## THE TASK
Go through the entries below line by line and count those containing "field"; the answer is that count alone.

## RECORDS FOR THIS EXERCISE
......

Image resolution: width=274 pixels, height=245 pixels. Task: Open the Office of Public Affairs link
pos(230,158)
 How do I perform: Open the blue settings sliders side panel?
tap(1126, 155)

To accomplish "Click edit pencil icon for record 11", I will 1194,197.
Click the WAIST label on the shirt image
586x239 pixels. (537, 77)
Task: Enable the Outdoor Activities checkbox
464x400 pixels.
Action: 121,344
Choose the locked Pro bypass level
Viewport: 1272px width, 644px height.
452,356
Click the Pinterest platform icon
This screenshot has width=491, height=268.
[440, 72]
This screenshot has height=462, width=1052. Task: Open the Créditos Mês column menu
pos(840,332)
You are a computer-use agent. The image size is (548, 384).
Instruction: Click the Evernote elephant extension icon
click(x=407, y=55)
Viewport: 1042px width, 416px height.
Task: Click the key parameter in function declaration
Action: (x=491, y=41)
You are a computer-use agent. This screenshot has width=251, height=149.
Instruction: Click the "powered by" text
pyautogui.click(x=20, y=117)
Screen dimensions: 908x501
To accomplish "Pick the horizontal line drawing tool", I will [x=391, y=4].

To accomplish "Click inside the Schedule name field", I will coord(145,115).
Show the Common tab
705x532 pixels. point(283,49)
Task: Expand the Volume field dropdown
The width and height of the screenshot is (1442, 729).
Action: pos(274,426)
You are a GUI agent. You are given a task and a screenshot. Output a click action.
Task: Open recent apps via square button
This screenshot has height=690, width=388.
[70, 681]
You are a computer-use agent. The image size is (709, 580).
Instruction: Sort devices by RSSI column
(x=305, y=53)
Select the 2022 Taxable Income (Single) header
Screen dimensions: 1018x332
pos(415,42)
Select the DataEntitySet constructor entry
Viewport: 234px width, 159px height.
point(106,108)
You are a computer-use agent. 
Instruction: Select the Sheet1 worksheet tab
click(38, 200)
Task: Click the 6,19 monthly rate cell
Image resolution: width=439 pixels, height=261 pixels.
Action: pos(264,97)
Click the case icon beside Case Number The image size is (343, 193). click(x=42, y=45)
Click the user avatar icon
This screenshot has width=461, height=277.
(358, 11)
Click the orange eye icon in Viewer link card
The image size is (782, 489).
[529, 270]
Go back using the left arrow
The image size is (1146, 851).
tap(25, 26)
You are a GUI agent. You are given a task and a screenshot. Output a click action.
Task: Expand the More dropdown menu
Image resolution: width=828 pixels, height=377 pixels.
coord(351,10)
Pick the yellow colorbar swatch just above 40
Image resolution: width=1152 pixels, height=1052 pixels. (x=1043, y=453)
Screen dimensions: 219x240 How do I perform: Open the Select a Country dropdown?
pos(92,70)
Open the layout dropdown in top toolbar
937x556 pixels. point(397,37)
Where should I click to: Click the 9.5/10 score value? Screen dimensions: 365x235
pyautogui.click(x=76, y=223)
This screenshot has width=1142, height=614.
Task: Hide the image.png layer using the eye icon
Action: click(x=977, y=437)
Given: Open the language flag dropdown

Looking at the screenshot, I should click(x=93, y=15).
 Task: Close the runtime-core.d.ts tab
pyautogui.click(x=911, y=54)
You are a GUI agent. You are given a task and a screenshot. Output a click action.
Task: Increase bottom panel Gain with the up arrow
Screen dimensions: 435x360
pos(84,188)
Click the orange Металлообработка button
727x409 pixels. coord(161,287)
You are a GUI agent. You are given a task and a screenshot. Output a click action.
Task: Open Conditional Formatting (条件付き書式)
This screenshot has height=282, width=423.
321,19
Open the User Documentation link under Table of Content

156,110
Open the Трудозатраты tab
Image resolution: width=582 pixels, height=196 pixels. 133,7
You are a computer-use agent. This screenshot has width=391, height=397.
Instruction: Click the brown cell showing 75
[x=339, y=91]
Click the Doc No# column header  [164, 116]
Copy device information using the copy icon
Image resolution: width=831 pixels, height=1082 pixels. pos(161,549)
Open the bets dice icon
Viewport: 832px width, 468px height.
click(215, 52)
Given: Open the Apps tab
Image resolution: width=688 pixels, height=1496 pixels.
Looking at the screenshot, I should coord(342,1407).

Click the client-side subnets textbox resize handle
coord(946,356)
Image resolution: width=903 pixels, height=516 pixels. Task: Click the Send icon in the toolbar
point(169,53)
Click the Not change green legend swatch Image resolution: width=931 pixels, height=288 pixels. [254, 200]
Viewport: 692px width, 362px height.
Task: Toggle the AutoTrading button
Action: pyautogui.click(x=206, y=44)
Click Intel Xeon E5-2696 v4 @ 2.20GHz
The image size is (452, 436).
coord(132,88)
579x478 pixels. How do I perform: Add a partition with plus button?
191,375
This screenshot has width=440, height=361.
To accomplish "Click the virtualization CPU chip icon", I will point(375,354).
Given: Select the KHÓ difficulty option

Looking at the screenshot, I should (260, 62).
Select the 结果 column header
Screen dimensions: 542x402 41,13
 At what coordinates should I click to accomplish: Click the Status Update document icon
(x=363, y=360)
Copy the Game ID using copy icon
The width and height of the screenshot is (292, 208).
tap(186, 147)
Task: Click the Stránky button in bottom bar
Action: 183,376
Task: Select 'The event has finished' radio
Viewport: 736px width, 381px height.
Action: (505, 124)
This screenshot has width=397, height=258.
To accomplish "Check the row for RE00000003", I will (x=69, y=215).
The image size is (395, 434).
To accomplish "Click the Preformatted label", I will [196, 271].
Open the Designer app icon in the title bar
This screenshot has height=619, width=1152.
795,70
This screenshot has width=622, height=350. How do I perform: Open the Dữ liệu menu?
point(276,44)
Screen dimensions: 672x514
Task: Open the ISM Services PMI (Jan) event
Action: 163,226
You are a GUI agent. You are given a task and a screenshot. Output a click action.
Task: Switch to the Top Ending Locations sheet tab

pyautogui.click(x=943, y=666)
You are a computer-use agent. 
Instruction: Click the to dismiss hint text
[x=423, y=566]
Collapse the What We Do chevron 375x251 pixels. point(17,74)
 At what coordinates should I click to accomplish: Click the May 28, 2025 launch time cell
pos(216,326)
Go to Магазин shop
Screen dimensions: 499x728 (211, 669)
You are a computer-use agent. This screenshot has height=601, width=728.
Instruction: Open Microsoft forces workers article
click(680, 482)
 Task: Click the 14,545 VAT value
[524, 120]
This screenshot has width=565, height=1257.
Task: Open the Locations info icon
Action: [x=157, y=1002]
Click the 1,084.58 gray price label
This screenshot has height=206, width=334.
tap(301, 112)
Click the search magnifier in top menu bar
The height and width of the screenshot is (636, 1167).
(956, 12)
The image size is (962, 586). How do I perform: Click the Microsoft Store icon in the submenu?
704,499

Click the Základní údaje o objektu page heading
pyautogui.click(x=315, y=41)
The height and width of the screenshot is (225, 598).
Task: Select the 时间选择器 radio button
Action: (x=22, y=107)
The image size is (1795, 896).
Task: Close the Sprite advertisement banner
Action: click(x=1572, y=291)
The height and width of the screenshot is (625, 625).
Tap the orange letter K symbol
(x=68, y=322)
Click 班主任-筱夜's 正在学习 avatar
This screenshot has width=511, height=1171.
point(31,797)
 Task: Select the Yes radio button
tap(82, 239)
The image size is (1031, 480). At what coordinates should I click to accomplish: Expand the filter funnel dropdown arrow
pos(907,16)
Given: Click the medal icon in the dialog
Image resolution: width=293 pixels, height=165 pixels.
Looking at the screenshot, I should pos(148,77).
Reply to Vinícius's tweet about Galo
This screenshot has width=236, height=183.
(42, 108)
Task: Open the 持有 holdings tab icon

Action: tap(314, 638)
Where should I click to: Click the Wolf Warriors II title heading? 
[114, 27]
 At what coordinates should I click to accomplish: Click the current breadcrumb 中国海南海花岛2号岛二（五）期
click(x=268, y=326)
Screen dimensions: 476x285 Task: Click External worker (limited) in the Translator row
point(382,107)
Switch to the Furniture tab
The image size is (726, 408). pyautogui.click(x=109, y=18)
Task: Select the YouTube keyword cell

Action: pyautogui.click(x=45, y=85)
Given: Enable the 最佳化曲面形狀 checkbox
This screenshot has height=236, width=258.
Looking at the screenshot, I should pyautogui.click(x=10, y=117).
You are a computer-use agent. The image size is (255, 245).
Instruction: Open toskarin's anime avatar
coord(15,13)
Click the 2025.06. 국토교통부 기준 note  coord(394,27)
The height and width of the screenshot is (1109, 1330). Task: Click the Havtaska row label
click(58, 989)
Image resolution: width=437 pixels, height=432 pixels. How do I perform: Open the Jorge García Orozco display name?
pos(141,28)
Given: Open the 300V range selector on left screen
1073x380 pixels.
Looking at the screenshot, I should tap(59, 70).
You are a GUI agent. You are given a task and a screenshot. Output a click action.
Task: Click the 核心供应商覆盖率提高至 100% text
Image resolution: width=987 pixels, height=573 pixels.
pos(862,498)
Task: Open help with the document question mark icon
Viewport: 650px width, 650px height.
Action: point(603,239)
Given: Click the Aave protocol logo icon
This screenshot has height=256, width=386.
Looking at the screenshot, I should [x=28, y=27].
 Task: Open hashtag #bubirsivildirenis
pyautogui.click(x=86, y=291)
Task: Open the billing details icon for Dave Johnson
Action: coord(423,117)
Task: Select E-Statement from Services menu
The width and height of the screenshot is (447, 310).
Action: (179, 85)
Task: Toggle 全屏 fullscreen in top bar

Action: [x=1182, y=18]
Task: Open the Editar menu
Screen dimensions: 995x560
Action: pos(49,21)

......

## WRITTEN RESPONSE
2